> [What to do]
Copy nothing but the lines below running from the line containing "You are a GUI" through the line containing "開設者住所〒 * (303, 905)", both end lines included.

> [The data]
Content starts

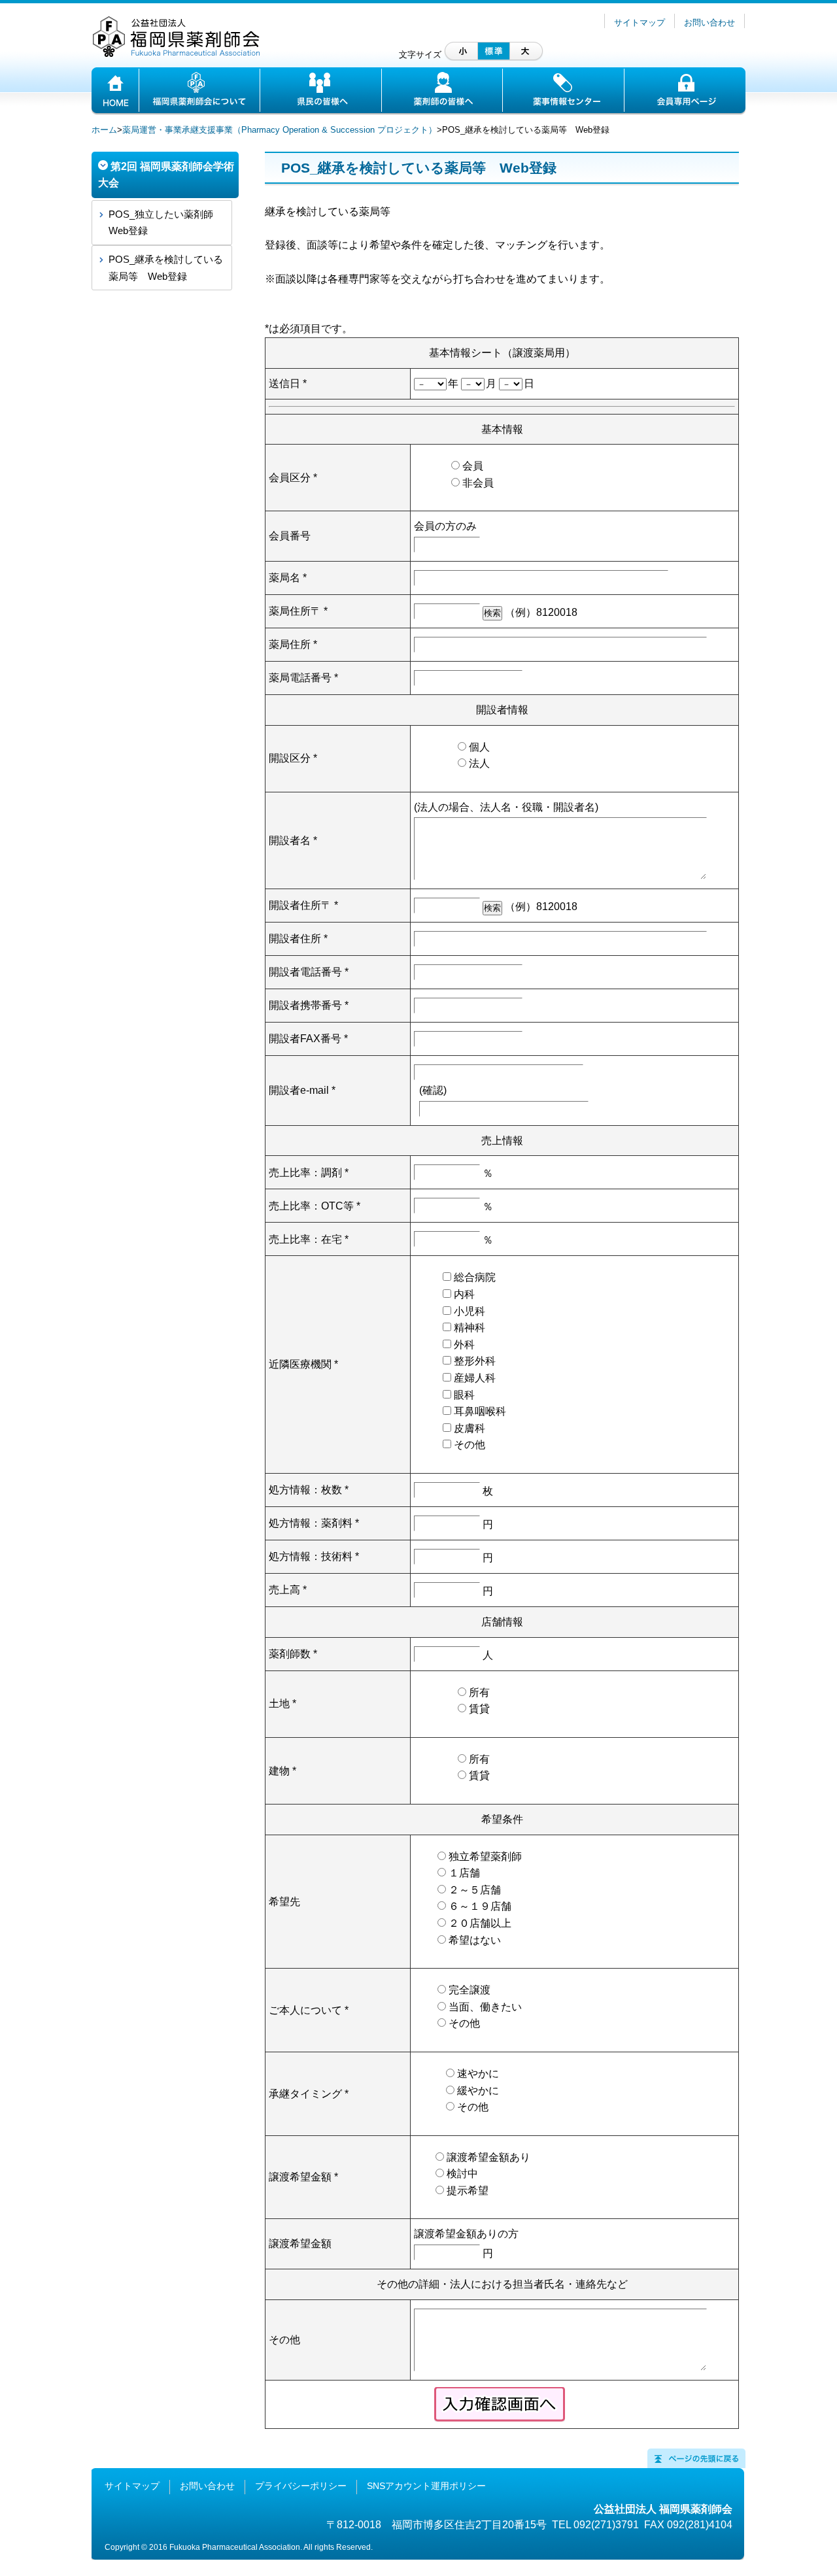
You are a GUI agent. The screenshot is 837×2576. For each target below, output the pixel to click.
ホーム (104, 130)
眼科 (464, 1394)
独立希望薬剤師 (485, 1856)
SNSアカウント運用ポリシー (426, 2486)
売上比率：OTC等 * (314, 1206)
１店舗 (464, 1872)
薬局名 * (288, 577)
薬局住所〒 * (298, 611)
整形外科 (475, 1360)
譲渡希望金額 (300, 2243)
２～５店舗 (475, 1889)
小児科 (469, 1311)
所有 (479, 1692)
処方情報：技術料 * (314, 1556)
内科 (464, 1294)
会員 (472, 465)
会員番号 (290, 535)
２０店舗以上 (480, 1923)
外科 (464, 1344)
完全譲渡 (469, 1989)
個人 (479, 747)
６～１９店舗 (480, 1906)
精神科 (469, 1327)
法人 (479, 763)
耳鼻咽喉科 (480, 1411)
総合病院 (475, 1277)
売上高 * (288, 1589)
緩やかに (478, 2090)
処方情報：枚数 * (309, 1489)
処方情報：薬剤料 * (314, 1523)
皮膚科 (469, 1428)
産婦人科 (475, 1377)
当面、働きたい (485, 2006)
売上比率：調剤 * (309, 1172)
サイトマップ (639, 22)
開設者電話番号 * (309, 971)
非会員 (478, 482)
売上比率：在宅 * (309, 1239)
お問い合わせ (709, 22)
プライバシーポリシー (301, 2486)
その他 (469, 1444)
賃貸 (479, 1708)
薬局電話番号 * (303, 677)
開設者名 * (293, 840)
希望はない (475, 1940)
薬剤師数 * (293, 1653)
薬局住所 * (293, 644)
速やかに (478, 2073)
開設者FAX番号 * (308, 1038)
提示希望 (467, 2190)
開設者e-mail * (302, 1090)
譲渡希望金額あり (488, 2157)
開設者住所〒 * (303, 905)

Content ends
Content starts

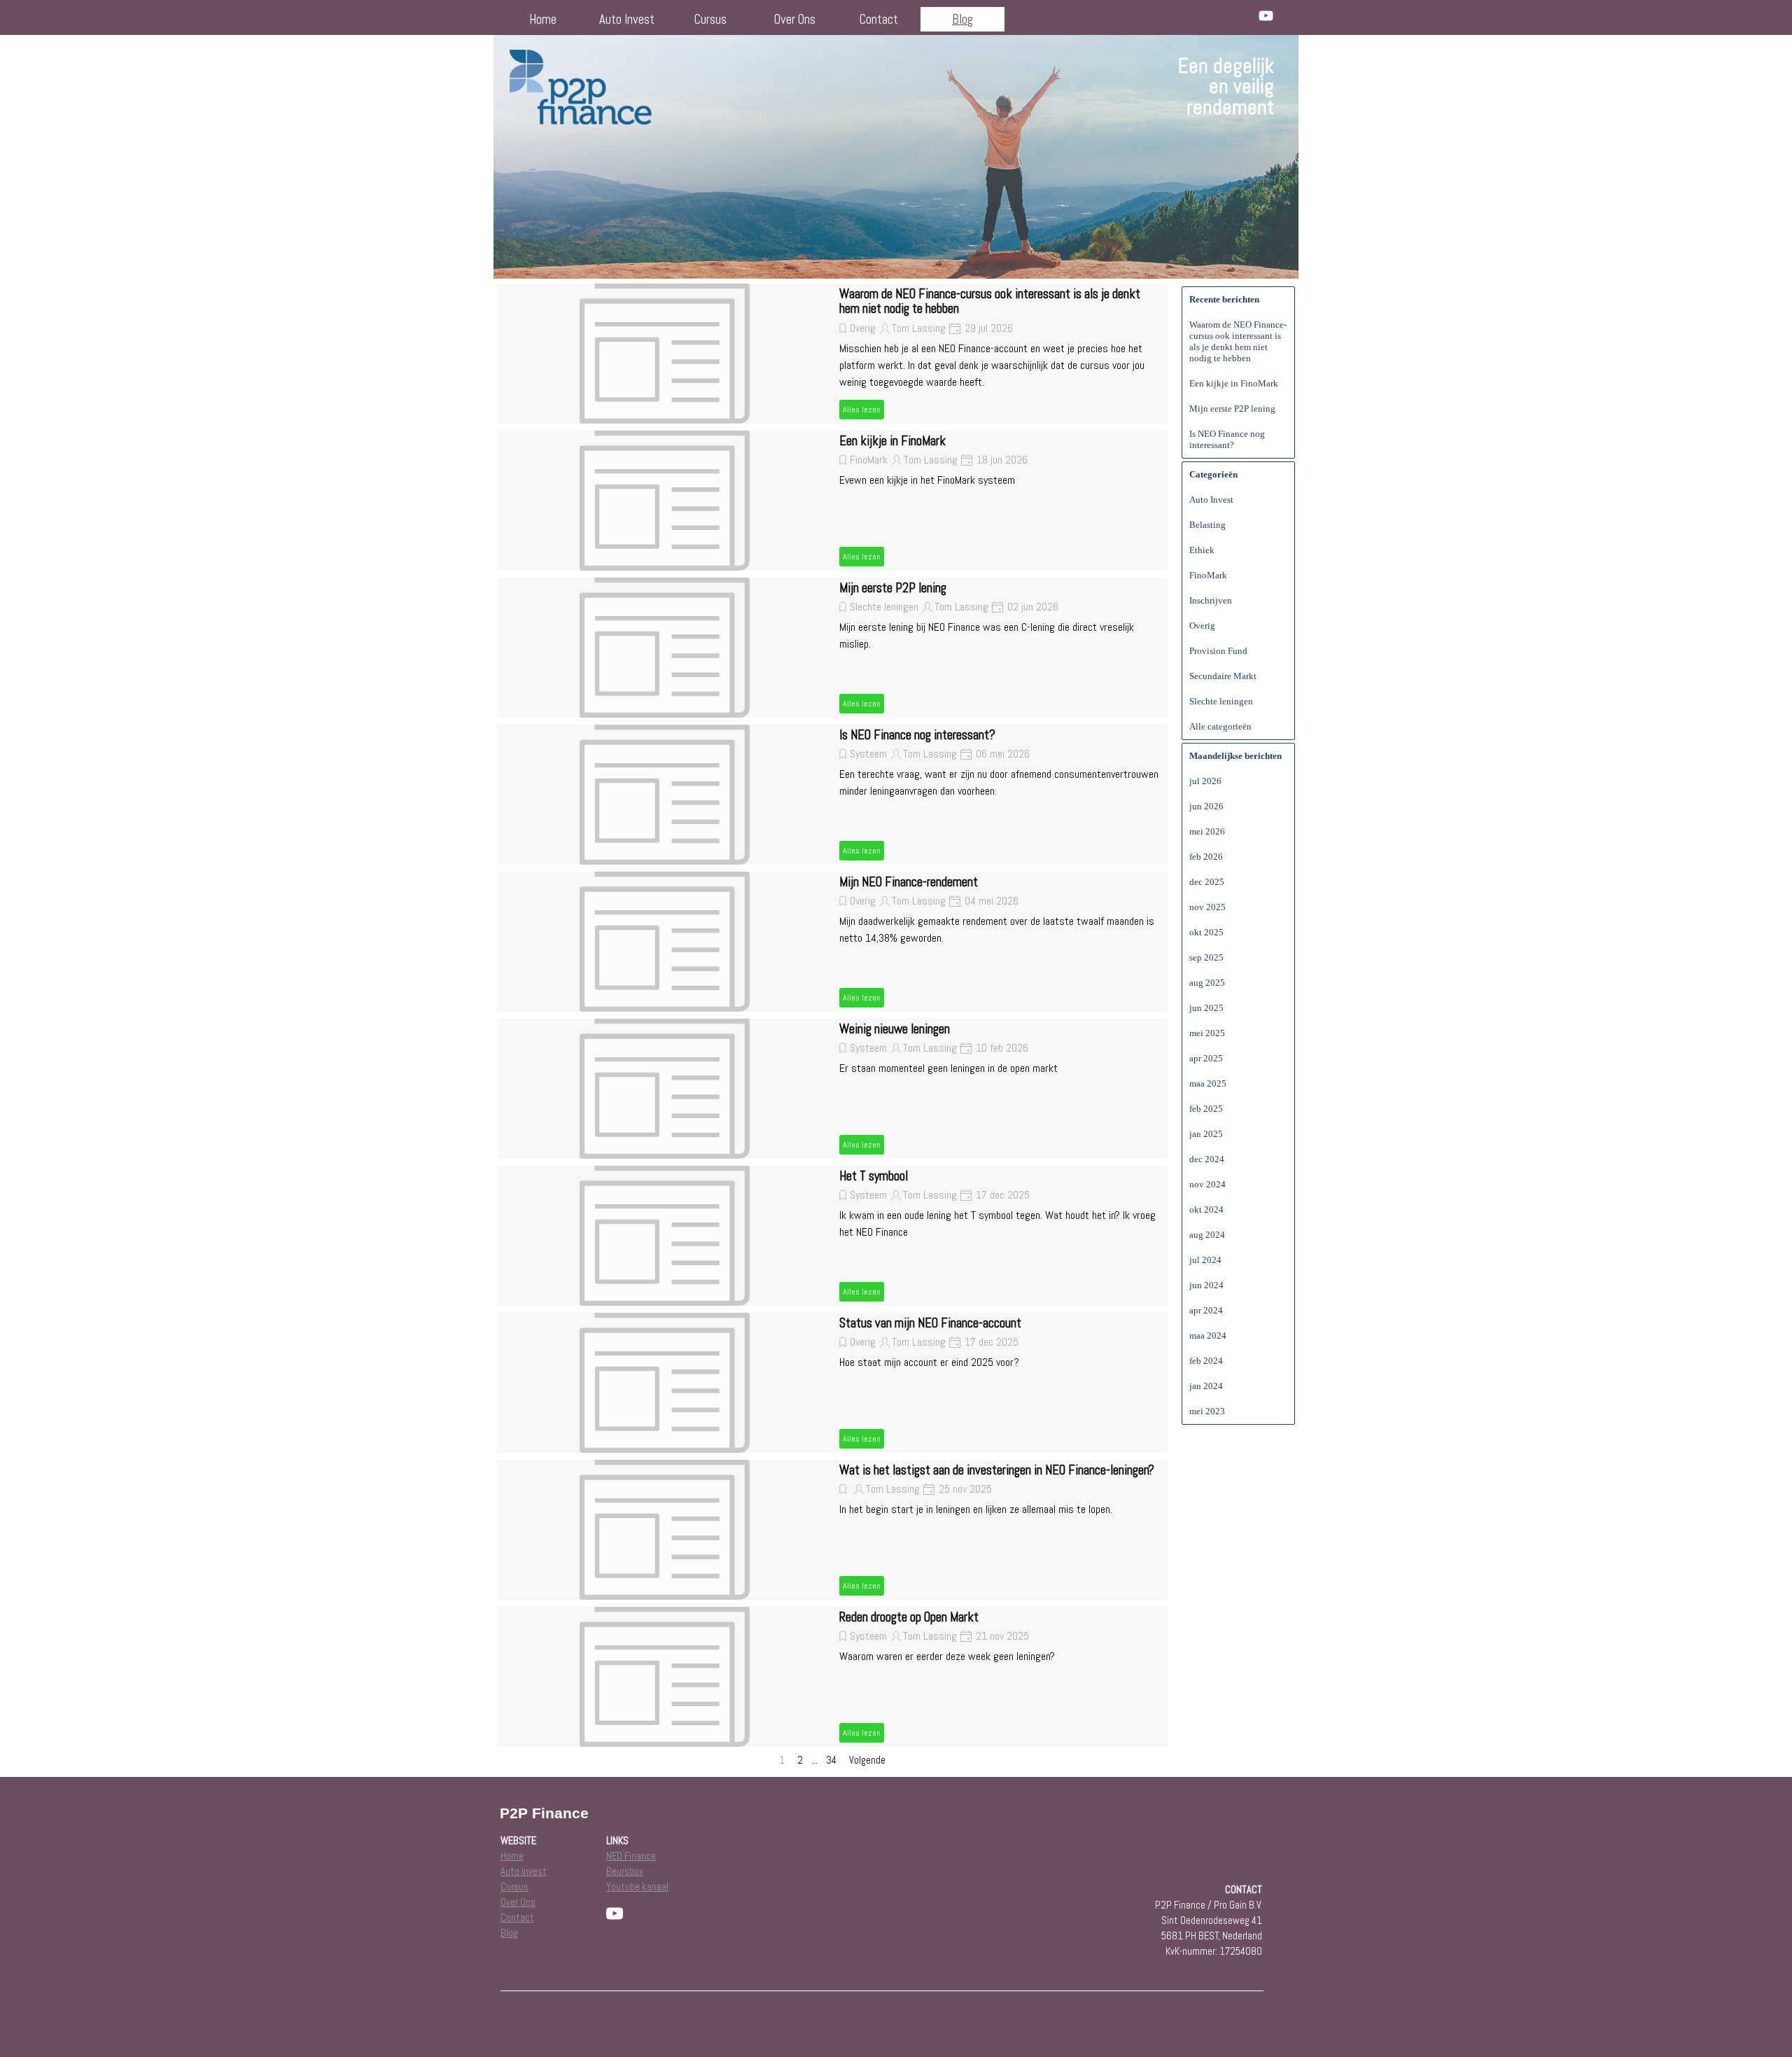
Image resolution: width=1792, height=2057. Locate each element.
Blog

Content ends

> [Answer to the exercise]
You are a GUI agent. The screenshot is 837×2576. For each target below, output the pixel to click.
ホーム (104, 130)
眼科 (464, 1394)
独立希望薬剤師 (485, 1856)
SNSアカウント運用ポリシー (426, 2486)
売上比率：OTC等 * (314, 1206)
１店舗 (464, 1872)
薬局名 * (288, 577)
薬局住所〒 * (298, 611)
整形外科 (475, 1360)
譲渡希望金額 (300, 2243)
２～５店舗 (475, 1889)
小児科 (469, 1311)
所有 (479, 1692)
処方情報：技術料 * (314, 1556)
内科 (464, 1294)
会員 (472, 465)
会員番号 (290, 535)
２０店舗以上 (480, 1923)
外科 (464, 1344)
完全譲渡 (469, 1989)
個人 (479, 747)
６～１９店舗 (480, 1906)
精神科 (469, 1327)
法人 (479, 763)
耳鼻咽喉科 (480, 1411)
総合病院 (475, 1277)
売上高 * (288, 1589)
緩やかに (478, 2090)
処方情報：枚数 * (309, 1489)
処方情報：薬剤料 * (314, 1523)
皮膚科 (469, 1428)
産婦人科 (475, 1377)
当面、働きたい (485, 2006)
売上比率：調剤 * (309, 1172)
サイトマップ (639, 22)
開設者電話番号 * (309, 971)
非会員 (478, 482)
売上比率：在宅 * (309, 1239)
お問い合わせ (709, 22)
プライバシーポリシー (301, 2486)
その他 (469, 1444)
賃貸 (479, 1708)
薬局電話番号 * (303, 677)
開設者名 * (293, 840)
希望はない (475, 1940)
薬剤師数 * (293, 1653)
薬局住所 * (293, 644)
速やかに (478, 2073)
開設者FAX番号 * (308, 1038)
提示希望 (467, 2190)
開設者e-mail * (302, 1090)
譲渡希望金額あり (488, 2157)
開設者住所〒 * (303, 905)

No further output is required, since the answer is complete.